Uffici giudiziari abruzzesi, Il Csm ripristina ufficialmente le piante organiche


Condivisa al plenum di Palazzo dei Marescialli la proposta di riallineamento del ministro Andrea Orlando


di Ilaria Proietti
Categoria: ABRUZZO-ITALIA
06/06/2017 alle ore 14:33



Il Consiglio superiore della magistratura ripristina ufficialmente le piante organiche dei Tribunali e delle Procure della Repubblica di L’Aquila e di Chieti nella consistenza numerica precedente al decreto ministeriale del 18 aprile 2013. E’ l’effetto del decreto legge 8 del 2017 dedicato alle misure urgenti varate a favore delle popolazioni colpite dagli eventi sismici del 2016 e del 2017. Con il quale sono stati posticipati, almeno fino al 13 settembre 2020, i termini entro cui si dovrebbe procedere all’accorpamento degli uffici giudiziari abruzzesi.
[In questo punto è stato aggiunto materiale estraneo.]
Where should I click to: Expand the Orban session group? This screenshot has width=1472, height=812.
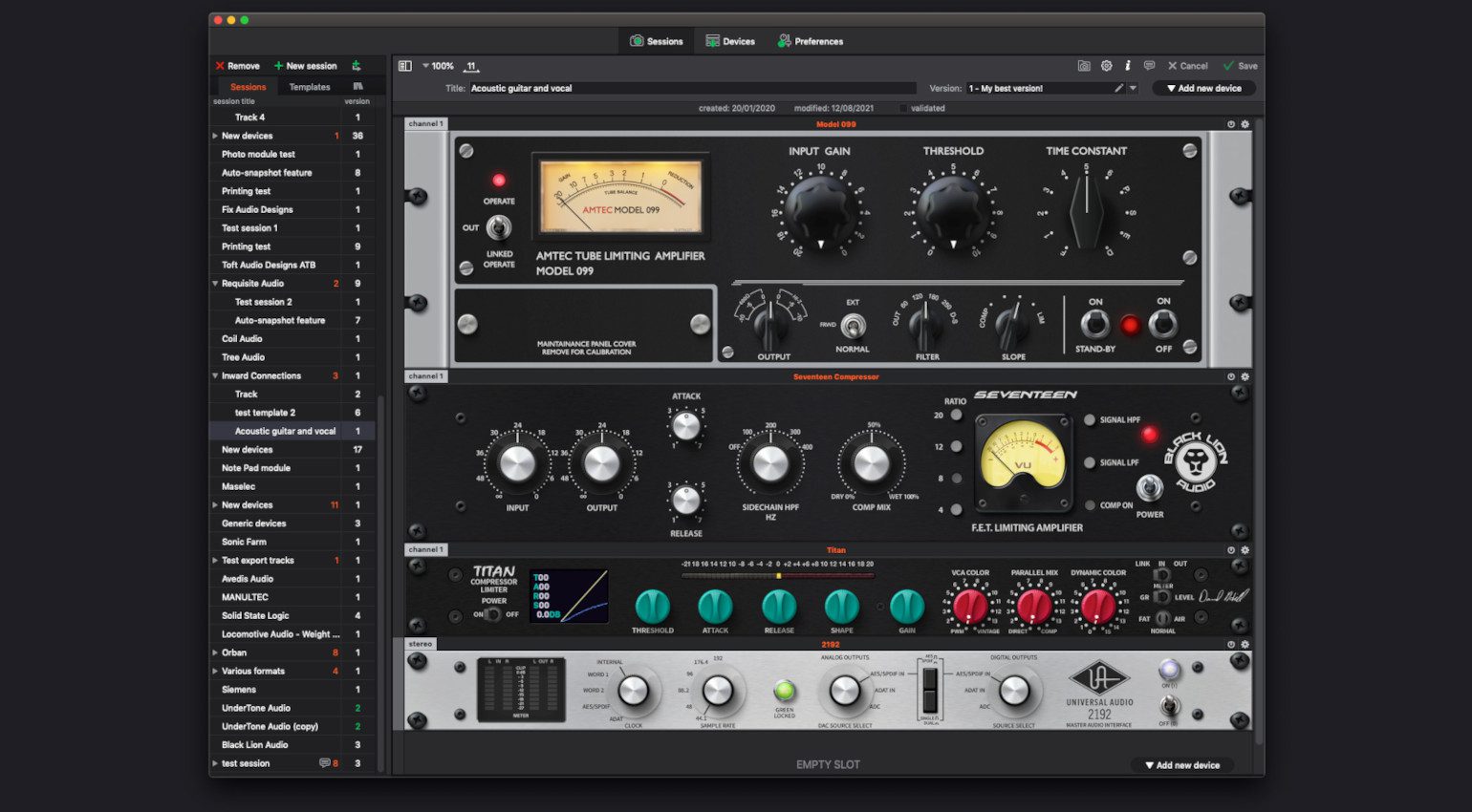click(x=215, y=652)
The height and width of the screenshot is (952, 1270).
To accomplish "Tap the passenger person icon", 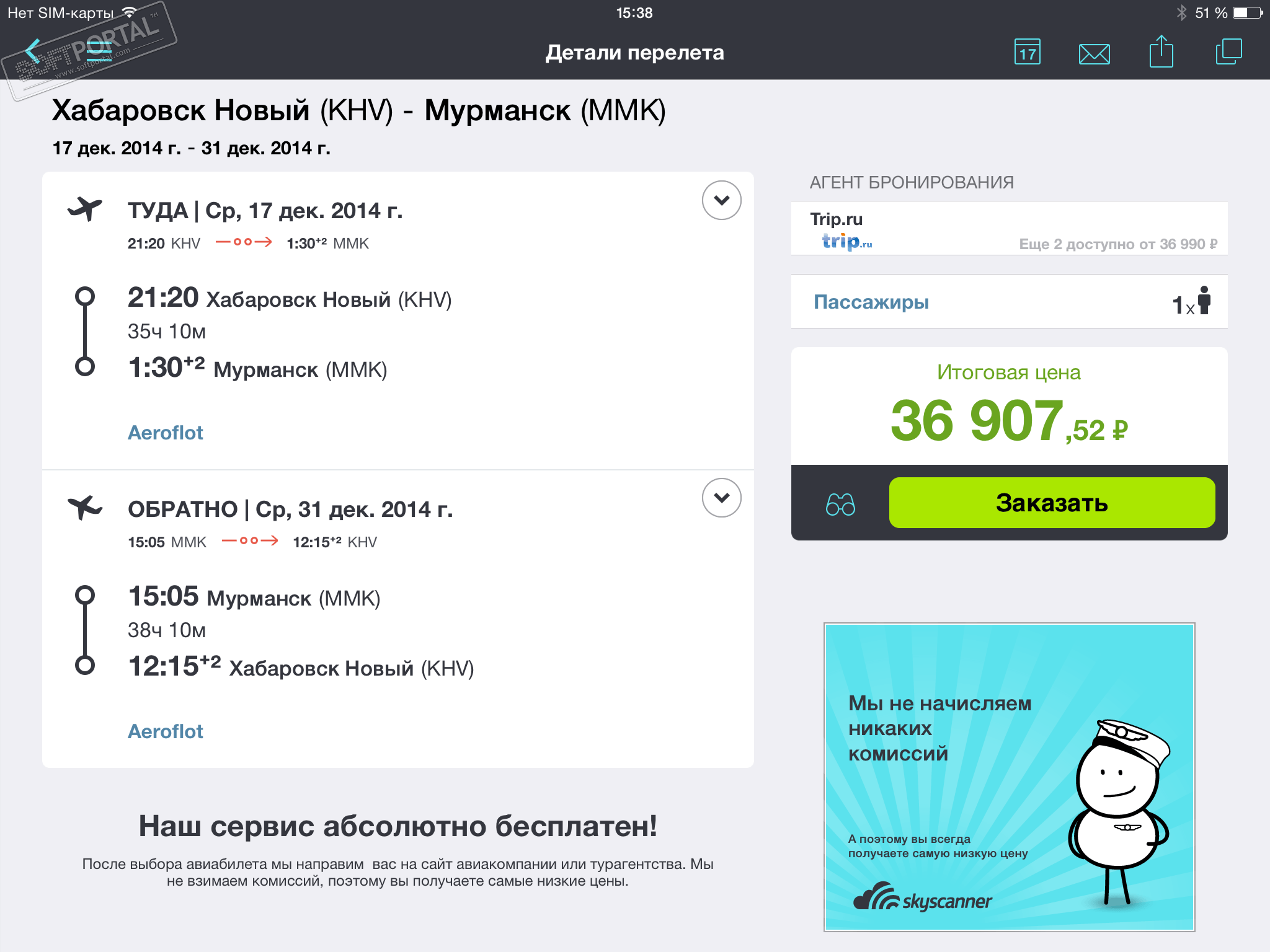I will pos(1204,301).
Al plenum di Palazzo dei Marescialli verrà condivisa la proposta del Ministro della Giustizia che riallinea gli organici anche formalmente. Secondo le nuove tabelle (vedi foto) i magistrati di tribunale del circondario dell’Aquila saranno in tutto 29: l’Aquila avrà un presidente, un presidente di sezione e dieci giudici. Avezzano un presidente di tribunale (e dieci giudici), come pure Sulmona ma i giudici qui saranno cinque. Per l’altro circondario, sono previsti presidenti di tribunale anche a Chieti (dove è previsto anche un presidente di sezione e 13 giudici) Lanciano e Vasto dove opereranno anche sei giudici. Quanto alle procure le sei sedi dei due circondari di l’Aquila e Chieti avranno nel complesso un organico di 26 magistrati: 6 capi della procura e 20 sostituti.